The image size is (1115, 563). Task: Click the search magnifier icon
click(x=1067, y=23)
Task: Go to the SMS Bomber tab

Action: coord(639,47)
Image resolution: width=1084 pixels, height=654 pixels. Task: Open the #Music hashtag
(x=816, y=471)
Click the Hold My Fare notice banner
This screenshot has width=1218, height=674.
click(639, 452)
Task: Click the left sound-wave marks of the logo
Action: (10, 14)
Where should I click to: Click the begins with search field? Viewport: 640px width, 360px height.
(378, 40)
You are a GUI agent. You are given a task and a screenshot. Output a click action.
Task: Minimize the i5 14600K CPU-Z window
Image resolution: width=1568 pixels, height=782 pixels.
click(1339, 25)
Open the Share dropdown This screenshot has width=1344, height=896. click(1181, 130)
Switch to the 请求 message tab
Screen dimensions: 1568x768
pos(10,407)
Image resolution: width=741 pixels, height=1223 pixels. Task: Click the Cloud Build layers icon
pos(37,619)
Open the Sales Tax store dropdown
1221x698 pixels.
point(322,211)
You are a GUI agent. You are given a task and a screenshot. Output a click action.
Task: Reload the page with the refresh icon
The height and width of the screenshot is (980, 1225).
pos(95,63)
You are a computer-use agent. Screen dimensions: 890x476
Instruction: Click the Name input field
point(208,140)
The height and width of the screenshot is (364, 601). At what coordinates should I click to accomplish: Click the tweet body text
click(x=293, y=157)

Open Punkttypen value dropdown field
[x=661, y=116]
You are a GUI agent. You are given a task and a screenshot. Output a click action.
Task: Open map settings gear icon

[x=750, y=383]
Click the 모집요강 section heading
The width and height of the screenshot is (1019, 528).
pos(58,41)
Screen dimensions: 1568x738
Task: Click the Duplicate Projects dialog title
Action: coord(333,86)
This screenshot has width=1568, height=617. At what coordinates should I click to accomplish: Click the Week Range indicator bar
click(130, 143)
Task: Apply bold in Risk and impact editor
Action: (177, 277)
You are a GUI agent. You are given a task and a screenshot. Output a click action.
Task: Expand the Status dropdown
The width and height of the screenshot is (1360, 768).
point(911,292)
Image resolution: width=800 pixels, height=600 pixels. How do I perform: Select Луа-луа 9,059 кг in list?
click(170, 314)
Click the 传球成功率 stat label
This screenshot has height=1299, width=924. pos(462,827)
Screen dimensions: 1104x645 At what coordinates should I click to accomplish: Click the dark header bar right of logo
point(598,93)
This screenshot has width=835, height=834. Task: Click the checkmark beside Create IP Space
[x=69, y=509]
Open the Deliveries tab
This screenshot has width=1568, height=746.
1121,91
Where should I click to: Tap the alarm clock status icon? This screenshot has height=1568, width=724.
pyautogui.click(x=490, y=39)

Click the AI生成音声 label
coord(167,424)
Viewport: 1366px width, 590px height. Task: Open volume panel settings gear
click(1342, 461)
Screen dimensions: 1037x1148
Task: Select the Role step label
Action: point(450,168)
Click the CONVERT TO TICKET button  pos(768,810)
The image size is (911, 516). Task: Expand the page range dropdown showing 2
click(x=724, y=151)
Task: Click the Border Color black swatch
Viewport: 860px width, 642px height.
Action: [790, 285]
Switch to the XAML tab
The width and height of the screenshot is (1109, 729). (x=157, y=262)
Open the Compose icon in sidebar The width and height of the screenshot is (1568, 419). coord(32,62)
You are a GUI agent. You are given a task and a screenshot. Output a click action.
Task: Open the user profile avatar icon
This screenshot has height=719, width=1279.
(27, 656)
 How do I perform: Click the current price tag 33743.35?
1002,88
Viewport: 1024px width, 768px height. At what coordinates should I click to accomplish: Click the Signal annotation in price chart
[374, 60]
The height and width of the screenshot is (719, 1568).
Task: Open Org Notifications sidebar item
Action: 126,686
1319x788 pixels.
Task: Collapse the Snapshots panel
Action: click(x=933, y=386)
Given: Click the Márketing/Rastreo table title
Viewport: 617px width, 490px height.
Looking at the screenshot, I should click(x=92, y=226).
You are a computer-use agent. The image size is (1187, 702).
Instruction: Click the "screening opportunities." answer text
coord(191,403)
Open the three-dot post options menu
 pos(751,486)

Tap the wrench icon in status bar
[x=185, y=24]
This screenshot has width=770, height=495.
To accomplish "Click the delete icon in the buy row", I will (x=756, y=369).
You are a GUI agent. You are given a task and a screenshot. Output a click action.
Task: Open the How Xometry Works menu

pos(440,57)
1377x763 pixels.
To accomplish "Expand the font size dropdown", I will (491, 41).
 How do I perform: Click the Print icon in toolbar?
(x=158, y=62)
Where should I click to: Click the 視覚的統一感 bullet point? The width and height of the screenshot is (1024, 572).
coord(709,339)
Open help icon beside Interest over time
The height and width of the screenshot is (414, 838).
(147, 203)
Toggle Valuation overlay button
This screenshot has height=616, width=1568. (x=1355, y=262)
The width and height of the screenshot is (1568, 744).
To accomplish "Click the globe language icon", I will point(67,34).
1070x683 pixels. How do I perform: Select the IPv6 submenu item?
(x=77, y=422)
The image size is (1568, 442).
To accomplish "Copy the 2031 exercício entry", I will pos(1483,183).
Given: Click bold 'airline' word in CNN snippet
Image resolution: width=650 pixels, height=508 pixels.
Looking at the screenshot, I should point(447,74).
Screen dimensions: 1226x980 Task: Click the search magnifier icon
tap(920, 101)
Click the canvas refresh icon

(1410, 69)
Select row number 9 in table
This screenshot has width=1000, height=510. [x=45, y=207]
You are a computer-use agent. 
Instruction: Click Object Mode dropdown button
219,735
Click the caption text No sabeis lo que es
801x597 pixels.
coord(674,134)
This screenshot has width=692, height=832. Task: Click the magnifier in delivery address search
□ □ □ □ □ □ □
● **Goal**
Render the lines of the listing above as a numbered list, starting at the line that contains "This screenshot has width=1568, height=617." and stopping after the line that contains "The width and height of the screenshot is (1109, 729).". Leave out blank lines.

● **Correct answer**
1. This screenshot has width=1568, height=617. At what coordinates should I click to accomplish: Click the Week Range indicator bar
2. click(130, 143)
3. Task: Apply bold in Risk and impact editor
4. Action: (177, 277)
5. You are a GUI agent. You are given a task and a screenshot. Output a click action.
6. Task: Expand the Status dropdown
7. The width and height of the screenshot is (1360, 768).
8. point(911,292)
9. Image resolution: width=800 pixels, height=600 pixels. How do I perform: Select Луа-луа 9,059 кг in list?
10. click(170, 314)
11. Click the 传球成功率 stat label
12. This screenshot has height=1299, width=924. pos(462,827)
13. Screen dimensions: 1104x645 At what coordinates should I click to accomplish: Click the dark header bar right of logo
14. point(598,93)
15. This screenshot has width=835, height=834. Task: Click the checkmark beside Create IP Space
16. [x=69, y=509]
17. Open the Deliveries tab
18. This screenshot has width=1568, height=746.
19. 1121,91
20. Where should I click to: Tap the alarm clock status icon? This screenshot has height=1568, width=724.
21. pyautogui.click(x=490, y=39)
22. Click the AI生成音声 label
23. coord(167,424)
24. Viewport: 1366px width, 590px height. Task: Open volume panel settings gear
25. click(1342, 461)
26. Screen dimensions: 1037x1148
27. Task: Select the Role step label
28. Action: point(450,168)
29. Click the CONVERT TO TICKET button  pos(768,810)
30. The image size is (911, 516). Task: Expand the page range dropdown showing 2
31. click(x=724, y=151)
32. Task: Click the Border Color black swatch
33. Viewport: 860px width, 642px height.
34. Action: [790, 285]
35. Switch to the XAML tab
36. The width and height of the screenshot is (1109, 729). (x=157, y=262)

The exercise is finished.